熟睡したせいか、そもそも短い時間だったのか定かでは無いが、朝は忽ち訪れた。皆はまだ、昨夜の闇の中に居た。
陽が昇る前のうっすらと明るい清々しい朝を迎えた。テラスに向かうと、イザベルがコーヒーを入れて待っていた。洗面所は、このレストラン棟にしか無い。素早く身支度を済まし、コーヒーは散歩の後にとっておいた。

何処からか、犬たちが察知し散歩に同行した。と云うより、イザベルと犬のいつもの朝に、私が同行した、が正解だろう。イザベルは、此処に住みついた家族の歴史を話して聞かせてくれた。

三代前にネイティブ・アメリカンの暮らしをリスペクトした祖先が、この地に辿り着き、家族で自給自足の生活をしながら宿を始めたと云う事だった。夜の闇の中、漂着した私は、ここが何処だか見当もつかなかったが、それは散歩の終着点で明らかになった。ここは、断崖絶壁の地の果てだった。

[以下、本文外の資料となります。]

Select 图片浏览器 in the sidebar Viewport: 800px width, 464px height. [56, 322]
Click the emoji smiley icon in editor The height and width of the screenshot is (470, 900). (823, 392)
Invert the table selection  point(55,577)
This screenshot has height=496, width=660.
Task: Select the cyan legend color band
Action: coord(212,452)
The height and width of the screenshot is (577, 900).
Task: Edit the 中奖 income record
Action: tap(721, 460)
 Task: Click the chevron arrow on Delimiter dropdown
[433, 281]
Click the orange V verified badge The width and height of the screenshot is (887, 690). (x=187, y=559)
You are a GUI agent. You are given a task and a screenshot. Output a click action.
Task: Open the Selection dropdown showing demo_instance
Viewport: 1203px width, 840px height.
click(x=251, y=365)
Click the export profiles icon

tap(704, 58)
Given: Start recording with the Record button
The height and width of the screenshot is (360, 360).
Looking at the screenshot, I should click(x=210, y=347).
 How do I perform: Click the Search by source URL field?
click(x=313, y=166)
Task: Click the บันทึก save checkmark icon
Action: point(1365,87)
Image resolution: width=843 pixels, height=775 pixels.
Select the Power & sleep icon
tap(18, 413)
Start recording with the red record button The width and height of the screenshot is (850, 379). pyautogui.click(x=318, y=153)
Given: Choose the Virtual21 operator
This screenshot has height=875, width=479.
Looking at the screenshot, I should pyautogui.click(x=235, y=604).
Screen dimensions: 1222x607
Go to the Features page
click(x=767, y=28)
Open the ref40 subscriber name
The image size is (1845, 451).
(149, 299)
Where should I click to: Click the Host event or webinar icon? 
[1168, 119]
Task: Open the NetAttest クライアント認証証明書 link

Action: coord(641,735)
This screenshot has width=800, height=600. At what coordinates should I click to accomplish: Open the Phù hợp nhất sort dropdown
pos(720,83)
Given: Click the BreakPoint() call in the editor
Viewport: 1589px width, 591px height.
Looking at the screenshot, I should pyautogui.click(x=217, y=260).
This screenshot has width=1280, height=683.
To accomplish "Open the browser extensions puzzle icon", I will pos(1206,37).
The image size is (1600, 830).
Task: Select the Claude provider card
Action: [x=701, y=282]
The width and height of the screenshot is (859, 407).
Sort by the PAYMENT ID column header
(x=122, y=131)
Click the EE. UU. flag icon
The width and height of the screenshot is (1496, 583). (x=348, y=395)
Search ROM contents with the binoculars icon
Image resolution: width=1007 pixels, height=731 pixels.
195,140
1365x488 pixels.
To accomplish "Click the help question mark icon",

昨日見た、サーカスの反対側の絶壁すれすれに、私は立っていました。
300mある絶壁の下を覗くと、谷底から命を宿した瑞々しい風が吹き上げて来た。この崖には鷲が生息していると云う。

イザベルは、
「この光景を見せたかったの」と
「そして、あなたが望む時、いつでも帰って来なさい」
とも伝えてくれるのだった。
この地は、芸術家たちが良く訪れるそうだ。
ここは、そんな人たちの創作の源であり、疲れた心身を少しの間、休める所でもあると話してくれた。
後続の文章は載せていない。